Casualty Star Treads The Boards For Safety At Dounreay
1st November 2010
Casualty star Ronnie McCann is helping workers at Dounreay stay out of real-life accident and emergency units.
The actor, who appeared 43 times in the BBC series as nurse Barney Woolfe, has been treading the boards as part of European Safety Week at the site of Britain's biggest nuclear decommissioning project.
He plays the part of an oil rig supervisor in the dramatisation of a real-life accident that claimed the life of an offshore worker nine years ago.
Hundreds of workers involved in the Dounreay clean-up have attended the two-hour production in the site's lecture theatre.
The Mousehole explores the safety culture on the rig and engages the audience around tell-tale warning signs that preceded the accident.
He stars alongside another Scots actor, Simon Murray, whose credits include the Ken Loache film My Name Is Joe and Irish actress Annette Tierney, who works for the show's producers, London-based AKT Productions.
The company was hired by Dounreay Site Restoration Ltd to deliver six performances of The Mousehole during European Safety Week.

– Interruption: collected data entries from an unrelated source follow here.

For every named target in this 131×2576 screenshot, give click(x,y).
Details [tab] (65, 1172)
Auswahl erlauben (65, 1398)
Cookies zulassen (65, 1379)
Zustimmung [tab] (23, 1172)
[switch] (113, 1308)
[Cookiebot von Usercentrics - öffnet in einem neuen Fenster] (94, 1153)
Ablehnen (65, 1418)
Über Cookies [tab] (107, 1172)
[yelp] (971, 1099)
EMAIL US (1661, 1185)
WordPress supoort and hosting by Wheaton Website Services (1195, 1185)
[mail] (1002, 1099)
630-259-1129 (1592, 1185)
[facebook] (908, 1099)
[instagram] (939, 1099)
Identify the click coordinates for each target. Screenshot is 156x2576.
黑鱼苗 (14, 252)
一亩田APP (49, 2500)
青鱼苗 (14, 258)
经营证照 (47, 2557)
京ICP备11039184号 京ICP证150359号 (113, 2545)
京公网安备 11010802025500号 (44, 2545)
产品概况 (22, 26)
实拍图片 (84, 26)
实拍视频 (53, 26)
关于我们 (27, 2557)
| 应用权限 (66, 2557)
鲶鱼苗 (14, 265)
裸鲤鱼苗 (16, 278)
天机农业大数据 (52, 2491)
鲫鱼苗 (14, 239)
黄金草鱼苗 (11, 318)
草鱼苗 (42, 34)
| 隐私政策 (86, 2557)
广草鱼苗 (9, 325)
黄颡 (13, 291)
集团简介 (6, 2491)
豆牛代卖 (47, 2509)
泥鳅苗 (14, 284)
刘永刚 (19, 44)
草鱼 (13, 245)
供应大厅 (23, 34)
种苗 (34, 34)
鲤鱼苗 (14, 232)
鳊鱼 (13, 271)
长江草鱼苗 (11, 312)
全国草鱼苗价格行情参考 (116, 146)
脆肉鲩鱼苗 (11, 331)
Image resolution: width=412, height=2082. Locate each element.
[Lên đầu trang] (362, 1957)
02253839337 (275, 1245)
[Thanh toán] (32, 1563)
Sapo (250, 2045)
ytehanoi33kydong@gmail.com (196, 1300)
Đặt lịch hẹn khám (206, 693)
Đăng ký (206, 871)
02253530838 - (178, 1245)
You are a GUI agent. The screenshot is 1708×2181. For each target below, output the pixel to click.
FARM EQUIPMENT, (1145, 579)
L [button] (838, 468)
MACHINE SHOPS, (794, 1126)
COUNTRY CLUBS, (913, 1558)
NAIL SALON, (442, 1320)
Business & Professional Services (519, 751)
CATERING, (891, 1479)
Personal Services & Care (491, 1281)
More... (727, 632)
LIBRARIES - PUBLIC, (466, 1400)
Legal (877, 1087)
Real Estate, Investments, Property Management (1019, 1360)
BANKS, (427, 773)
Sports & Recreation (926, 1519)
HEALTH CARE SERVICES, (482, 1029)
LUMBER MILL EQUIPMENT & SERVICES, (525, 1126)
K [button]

John Deighan, a trade union safety rep with DSRL, says theatre-based learning can be a very effective way to communicate messages about safety to workers at Dounreay carrying out hazardous tasks.
"It's a dramatic recreation of real events that lead to someone's death on an oil rig but the lessons learned resonate in any hazardous workplace," he said.
"I'm very pleased the company at Dounreay supported the unions when we suggested staging the event here as part of European Safety Week.
"It's another way to get the message across about the sort of culture we need to foster if we're to maintain high standards of safety around the hazards here."
Ronnie headed to Dublin immediately after his last performance at Dounreay to resume filming for the Irish television soap Fair City, in which he plays the part of Glaswegian villain Ritchie Lennon.
His other credits include parts in Eastenders, Taggart, Judge John Deed, the Royal and The Bill, in which he played DS John Hanlson.
Simon meanwhile is heading to Shanghai for his next role in theatre
Photo
Ronnie McCann (front left) and Simon Murray (front right) with Annette Tierney (left), DSRL audit and safety manager Graeme Dunnett (centre) and trade union safety rep John Deighan (right).